### EXERCISE DIRECTIONS
From the listing below, pull out every line where the string "agent" appears.

### LISTED ENTRIES
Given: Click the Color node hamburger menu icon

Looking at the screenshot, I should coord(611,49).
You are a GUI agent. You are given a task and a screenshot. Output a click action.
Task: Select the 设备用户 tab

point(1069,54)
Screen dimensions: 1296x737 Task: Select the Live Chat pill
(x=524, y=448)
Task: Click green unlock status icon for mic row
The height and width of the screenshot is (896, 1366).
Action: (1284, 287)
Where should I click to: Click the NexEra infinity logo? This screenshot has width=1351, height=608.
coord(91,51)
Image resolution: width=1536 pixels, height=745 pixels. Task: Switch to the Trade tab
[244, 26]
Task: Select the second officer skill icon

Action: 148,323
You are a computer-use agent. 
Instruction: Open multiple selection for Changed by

### TASK RESULT
You are a GUI agent. You are given a task and a screenshot. Output a click action.
You are a computer-use agent. 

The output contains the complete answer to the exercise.